Give back, character for character, the line that includes "Given: Open the" and all lines beneath it in the data.

### SOURCE MATERIAL
'''

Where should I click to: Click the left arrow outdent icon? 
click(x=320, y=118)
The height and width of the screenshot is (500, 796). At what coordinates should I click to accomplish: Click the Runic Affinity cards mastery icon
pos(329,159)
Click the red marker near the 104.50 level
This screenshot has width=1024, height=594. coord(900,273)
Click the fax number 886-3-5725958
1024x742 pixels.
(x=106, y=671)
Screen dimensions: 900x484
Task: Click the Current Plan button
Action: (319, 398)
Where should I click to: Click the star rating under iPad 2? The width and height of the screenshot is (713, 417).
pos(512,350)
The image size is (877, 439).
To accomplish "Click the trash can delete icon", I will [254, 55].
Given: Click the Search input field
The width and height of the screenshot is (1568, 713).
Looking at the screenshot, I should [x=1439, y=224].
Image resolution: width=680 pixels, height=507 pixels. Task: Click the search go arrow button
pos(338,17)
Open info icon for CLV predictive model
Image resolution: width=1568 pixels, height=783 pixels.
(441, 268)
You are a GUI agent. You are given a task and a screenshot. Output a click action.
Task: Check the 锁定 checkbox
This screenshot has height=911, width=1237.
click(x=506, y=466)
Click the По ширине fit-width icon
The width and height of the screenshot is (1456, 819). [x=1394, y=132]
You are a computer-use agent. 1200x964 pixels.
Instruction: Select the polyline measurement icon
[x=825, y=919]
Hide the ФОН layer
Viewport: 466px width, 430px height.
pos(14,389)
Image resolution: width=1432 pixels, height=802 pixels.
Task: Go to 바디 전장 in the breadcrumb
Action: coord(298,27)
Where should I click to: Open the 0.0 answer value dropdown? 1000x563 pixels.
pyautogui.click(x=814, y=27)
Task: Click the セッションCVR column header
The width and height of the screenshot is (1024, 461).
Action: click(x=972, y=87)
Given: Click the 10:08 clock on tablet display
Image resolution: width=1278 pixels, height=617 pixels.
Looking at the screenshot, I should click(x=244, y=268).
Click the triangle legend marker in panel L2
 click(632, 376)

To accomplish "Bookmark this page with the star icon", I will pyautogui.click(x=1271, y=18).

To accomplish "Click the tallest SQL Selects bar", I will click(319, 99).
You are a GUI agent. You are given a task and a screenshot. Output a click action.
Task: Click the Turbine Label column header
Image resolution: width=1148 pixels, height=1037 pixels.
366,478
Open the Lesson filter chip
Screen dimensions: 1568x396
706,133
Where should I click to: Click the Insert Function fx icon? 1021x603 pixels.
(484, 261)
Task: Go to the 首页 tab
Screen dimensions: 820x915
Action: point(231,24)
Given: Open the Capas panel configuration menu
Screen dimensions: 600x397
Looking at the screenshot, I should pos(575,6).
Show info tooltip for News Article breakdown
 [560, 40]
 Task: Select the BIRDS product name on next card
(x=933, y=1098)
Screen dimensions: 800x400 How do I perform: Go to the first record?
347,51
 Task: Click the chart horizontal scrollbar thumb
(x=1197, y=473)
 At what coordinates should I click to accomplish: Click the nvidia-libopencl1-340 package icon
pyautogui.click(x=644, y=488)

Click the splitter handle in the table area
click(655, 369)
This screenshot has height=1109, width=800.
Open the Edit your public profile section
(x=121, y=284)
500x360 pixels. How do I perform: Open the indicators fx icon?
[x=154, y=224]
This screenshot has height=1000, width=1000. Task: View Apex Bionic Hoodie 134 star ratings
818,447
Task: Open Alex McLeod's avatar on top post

'''

### ANSWER TO THE EXERCISE
Given: Open the Capas panel configuration menu
Screen dimensions: 600x397
Looking at the screenshot, I should pos(575,6).
Show info tooltip for News Article breakdown
 [560, 40]
 Task: Select the BIRDS product name on next card
(x=933, y=1098)
Screen dimensions: 800x400 How do I perform: Go to the first record?
347,51
 Task: Click the chart horizontal scrollbar thumb
(x=1197, y=473)
 At what coordinates should I click to accomplish: Click the nvidia-libopencl1-340 package icon
pyautogui.click(x=644, y=488)

Click the splitter handle in the table area
click(655, 369)
This screenshot has height=1109, width=800.
Open the Edit your public profile section
(x=121, y=284)
500x360 pixels. How do I perform: Open the indicators fx icon?
[x=154, y=224]
This screenshot has height=1000, width=1000. Task: View Apex Bionic Hoodie 134 star ratings
818,447
Task: Open Alex McLeod's avatar on top post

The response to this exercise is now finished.